Whether you're preparing for your first tour carbon assessment, building a net zero roadmap across a touring programme, or navigating increasing complexity around supply chain emissions reporting, the team brings deep industry knowledge to every engagement.

Find out how we can help →

How are the scopes used in reporting frameworks?

The GHG Protocol scopes underpin almost every major voluntary and mandatory reporting framework in use today. CDP (formerly the Carbon Disclosure Project), which thousands of companies disclose through annually, requires Scope 1, 2 and 3 reporting as standard. The Global Reporting Initiative (GRI) standards, widely used across the events and creative industries, reference the same three categories.

In the UK, Streamlined Energy and Carbon Reporting (SECR) requires large companies to report Scope 1 and 2 as a minimum, with Scope 3 strongly encouraged.

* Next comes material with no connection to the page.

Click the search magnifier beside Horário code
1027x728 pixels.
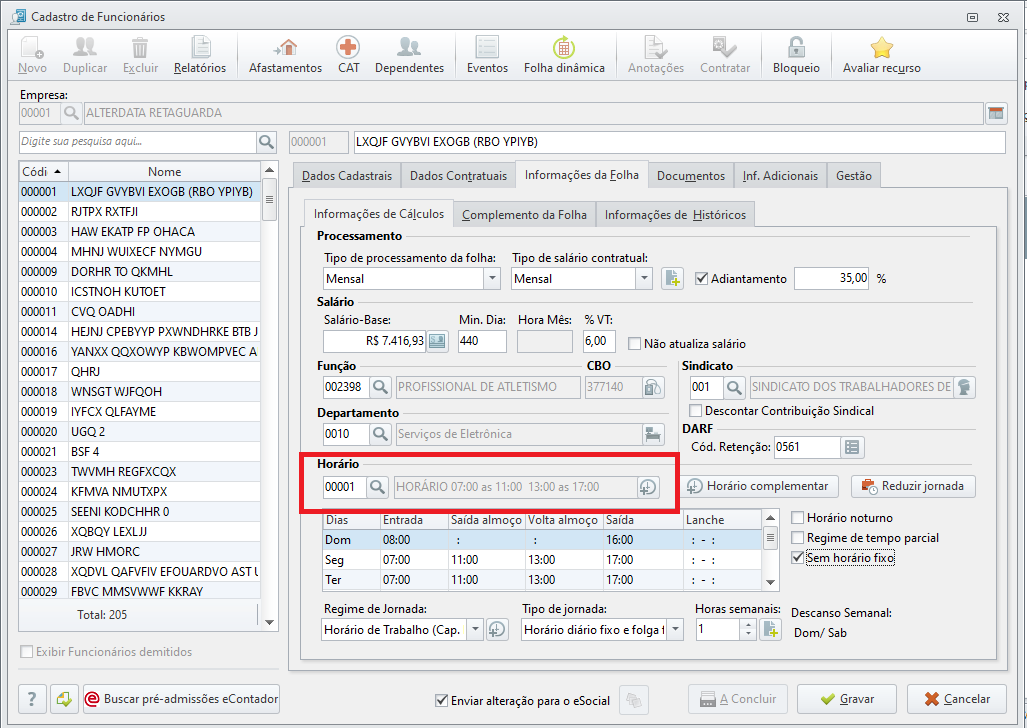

Science Based Targets initiative (SBTi) commitments (increasingly a requirement for companies wanting credible net zero claims) mandate Scope 3 inclusion where it accounts for more than 40% of total emissions. For most events and touring businesses, it will. Understanding the scopes is therefore not just useful internally. It's the foundation for any external reporting you'll be asked to do as disclosure expectations continue to tighten.

What's the most common mistake organisations make with the scopes?

The most common mistake is treating Scope 1 and 2 reductions as a complete sustainability story. Switching to renewable energy tariffs or eliminating diesel from your own operations are meaningful steps, but if your Scope 3 (particularly audience travel) remains unmeasured and unaddressed, you are reporting on a fraction of your actual footprint.

A second common error is measuring the scopes inconsistently from one year to the next, making it impossible to demonstrate genuine progress over time. Baseline year, methodology, and scope boundary need to stay consistent if your numbers are to mean anything. A third is confusing carbon offsetting with reduction. Offsets have a role, but purchasing credits to cover emissions you haven't measured or tried to reduce does not constitute a credible net zero position. The scopes framework exists precisely to make these distinctions clear, and to make it harder to hide behind incomplete or inconsistent reporting.